Defender’s Reserves Deployed

Perhaps the most intriguing “Take that!” in ETO is the non-phasing player’s ability to commit one Theater Reserve unit to the map from each of their HQ markers in Balanced mode immediately prior to the phasing player’s Regular Movement Phase! Imagine the possibilities as your opponent prods, pokes, or rips a hole in your lines and, before they can triumphantly ooze, march, or drive through it – voila! – you have popped a Theater Reserve unit in there like the Dutch boy’s finger in the dike, saving everything from a disaster. The best part is that the HQ markers releasing reserves while in Balanced mode can have a Countdown marker on it! (“Functioning” is a matter of logistical preparation, not the normal ordering of troops about.)
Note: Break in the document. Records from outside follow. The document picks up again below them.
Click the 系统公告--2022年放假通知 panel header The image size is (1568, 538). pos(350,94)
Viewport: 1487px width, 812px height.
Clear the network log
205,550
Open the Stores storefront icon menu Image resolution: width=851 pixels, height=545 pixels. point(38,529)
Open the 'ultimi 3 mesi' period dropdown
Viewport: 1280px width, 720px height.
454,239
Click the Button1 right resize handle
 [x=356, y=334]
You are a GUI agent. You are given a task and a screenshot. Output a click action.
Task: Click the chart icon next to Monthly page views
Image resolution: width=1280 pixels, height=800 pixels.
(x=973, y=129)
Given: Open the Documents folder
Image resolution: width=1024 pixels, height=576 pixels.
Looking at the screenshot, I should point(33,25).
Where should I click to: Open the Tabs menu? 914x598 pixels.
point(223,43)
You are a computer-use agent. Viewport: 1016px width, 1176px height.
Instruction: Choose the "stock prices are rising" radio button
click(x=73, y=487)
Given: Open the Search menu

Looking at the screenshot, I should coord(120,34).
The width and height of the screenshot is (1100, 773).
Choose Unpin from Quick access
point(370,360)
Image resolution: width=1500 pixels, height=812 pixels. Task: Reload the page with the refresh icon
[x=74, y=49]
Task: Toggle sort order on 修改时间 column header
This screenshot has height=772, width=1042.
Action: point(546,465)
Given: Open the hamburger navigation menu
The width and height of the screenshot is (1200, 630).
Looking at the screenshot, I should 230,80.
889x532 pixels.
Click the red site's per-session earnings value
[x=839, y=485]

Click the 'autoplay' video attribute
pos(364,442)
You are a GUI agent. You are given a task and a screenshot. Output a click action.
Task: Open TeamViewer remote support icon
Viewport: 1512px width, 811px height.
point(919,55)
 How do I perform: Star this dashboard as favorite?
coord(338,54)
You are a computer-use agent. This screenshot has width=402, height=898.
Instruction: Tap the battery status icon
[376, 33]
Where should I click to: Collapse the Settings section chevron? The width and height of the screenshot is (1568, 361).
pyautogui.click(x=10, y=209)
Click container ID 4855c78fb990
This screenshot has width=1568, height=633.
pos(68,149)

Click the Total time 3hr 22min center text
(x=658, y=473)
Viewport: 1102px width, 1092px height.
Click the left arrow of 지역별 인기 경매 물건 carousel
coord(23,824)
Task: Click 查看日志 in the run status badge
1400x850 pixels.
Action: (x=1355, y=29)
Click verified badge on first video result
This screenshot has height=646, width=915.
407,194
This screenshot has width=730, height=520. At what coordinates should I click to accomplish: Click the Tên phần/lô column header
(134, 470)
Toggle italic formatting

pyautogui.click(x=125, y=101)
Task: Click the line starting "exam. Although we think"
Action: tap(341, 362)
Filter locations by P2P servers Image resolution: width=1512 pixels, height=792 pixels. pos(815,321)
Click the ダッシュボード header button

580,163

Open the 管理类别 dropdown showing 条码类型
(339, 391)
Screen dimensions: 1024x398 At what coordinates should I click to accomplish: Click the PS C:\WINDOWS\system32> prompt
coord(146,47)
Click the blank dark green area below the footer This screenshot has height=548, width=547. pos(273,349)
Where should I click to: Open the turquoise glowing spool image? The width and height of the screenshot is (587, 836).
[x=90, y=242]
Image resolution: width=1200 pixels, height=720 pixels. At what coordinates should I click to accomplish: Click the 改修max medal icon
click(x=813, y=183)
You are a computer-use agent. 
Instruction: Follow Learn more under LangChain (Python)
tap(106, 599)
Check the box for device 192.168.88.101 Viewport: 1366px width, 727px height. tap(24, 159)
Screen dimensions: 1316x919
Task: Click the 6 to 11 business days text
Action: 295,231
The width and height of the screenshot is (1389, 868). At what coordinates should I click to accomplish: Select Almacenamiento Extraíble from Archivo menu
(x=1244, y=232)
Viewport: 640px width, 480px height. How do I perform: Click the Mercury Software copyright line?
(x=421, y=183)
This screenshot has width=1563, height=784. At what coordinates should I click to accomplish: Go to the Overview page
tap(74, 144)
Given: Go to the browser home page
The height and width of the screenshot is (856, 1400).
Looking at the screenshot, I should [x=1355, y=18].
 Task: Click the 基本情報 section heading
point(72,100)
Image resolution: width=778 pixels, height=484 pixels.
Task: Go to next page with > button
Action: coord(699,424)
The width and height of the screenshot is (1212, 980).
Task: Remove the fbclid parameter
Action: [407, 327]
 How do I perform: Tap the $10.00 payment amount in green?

This amazing feat of instant line integrity requires the foresight to have some Ground units positioned in your Theater Reserve (and those with higher movement allowances, i.e., Motorized units, make the best reserves as they give you the most options when deployment them on the map). You must also have an HQ marker in the vicinity in Balanced mode (but that is pretty common). An even greater threat to the phasing player’s equanimity than your Fighter units in the Available box is your Ground units in the Theater Reserve and some properly positioned HQ markers behind your lines in Balanced mode.

In Frank Chadwick’s ETO you must consider your reactions and savor the opportunities to poke your opponent with them. There will be many such small decisions presented over the course of a game that can add up to some real discomfort for your opponent’s plans, and going in with the mindset of doing so is very much proper play!